= Sokha (unit) =

Russian unit of land measure (13th–17th centuries)

Sokha (big plow) is a unit of land measure in Russia in 13th-17th centuries. Sokha was used as unit of taxation for worked land owned by someone else or the State. The term originated when Tatars took rent from the actual plows - the land working tool which used 2-3 horses.

At the end of 15th century Novgorod sokha equalled 3 obzhas. A Moscow sokha was equal to 10 Novgorod ones and was paid according to the different sizes in various regions of the state.

In 1550 a new land-measure unit was established which kept the old name sokha. The name was then used for a certain amount of exploited land. A sokha was divided into quarters.

There were several types of sokha:

1. government – 800 quarters of best land;
2. church – 600 quarters of best land;
3. black – 400 quarters of best land.

Here, government meant someone who was working in government sectors, and black meant an average person ("the masses"), quarter or quart meant an area of land that is planted with a quarter of rye. The land was planted in such a way that the area of land seeded with two quarters was equal to a desyatina (an area of land approximately equal to one hectare).

Because of the different types of sokha, land owned by lower classes was worth less towards the tax, and most of the tax was paid by the peasants. Given the same amount of land, they paid twice as much as government officials, and 1.5 times as much as church officials.

In order to find out how many sokhas were in the state, a census measured and counted the rented lands.
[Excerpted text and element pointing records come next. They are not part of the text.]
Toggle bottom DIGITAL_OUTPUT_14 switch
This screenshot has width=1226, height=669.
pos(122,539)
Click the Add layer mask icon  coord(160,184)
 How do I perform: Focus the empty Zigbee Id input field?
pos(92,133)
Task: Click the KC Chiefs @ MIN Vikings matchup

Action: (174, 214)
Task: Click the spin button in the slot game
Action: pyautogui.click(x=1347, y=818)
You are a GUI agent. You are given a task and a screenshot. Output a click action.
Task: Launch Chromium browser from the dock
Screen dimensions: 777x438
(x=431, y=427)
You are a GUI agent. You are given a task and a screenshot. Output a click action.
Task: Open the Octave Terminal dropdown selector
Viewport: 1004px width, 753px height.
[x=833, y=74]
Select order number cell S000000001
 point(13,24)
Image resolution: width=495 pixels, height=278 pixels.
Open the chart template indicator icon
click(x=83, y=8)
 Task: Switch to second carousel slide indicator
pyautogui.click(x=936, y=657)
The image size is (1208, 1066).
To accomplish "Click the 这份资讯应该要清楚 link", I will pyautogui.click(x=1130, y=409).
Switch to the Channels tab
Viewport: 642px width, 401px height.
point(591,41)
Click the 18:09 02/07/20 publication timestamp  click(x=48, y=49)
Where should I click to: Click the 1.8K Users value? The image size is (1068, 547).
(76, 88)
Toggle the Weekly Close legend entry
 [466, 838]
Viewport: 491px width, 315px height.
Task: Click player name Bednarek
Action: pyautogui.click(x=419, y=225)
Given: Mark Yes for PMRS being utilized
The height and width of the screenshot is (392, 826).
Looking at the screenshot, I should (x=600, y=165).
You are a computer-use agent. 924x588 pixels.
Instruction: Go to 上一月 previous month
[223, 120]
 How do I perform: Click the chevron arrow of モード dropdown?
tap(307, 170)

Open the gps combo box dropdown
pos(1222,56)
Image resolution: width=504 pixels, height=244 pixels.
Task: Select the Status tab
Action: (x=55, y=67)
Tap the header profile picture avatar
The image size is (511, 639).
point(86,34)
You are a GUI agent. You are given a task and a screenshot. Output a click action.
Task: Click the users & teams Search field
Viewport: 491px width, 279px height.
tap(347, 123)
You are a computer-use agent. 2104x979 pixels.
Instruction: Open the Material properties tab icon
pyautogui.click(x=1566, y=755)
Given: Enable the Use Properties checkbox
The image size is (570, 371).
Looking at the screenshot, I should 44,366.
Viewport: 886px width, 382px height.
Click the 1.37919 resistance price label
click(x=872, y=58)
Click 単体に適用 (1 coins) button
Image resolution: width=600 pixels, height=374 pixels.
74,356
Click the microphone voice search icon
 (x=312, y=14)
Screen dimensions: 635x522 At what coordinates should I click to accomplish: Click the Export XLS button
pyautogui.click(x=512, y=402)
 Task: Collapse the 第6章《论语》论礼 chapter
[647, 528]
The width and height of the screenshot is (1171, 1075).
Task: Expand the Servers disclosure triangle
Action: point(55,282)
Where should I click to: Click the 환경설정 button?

Quarters of land that were planted for personal use were free from payment. Until the beginning of the 17th century, a peasant who lived and worked on the land owned by a government employee, just like a peasant living on their own land or state land, paid equally for each exploited quarter of land. This section of land was called living. At the beginning of the 17th century, the term living quarter was used not for the actual quarter of worked land, but for several whole farms in which more than a single quarter was planted.

This was done in the interest of government officials - their lands were used to establish living quarters which constituted 10-16 yards. This means that if every yard was divided into 4 quarters (two desyatinas), then such a living quarter was then 40 to 64 quarters of actual quarters of utilized land. Therefore, 40 to 64 quarters of government official land paid the same amount of tax as one peasant paid from the single quarter that he lived on (whether self- or state-owned).

In 1678–1679 the sokha was replaced with the yard count, meaning taxes were to be paid for the number of peasant yards, rather than the area of the land occupied by the yards.

Taxes from small villages was also collected in sokhas. The term sokha remained but now it referred to a certain number of yards/houses. There were several types of sokha again: best, average, lesser, and worst villagers. Sokha of the best villages was equal to 40 yards, average - 80, lesser - 160, and worst - 320 yards. Every sokha was charged the same amount of tax. Therefore, best villages paid the same amount for half the number of farms than the average ones. If there were not enough lesser or worst sokhas, then the tax was charged from the people that lived in average or best sokhas.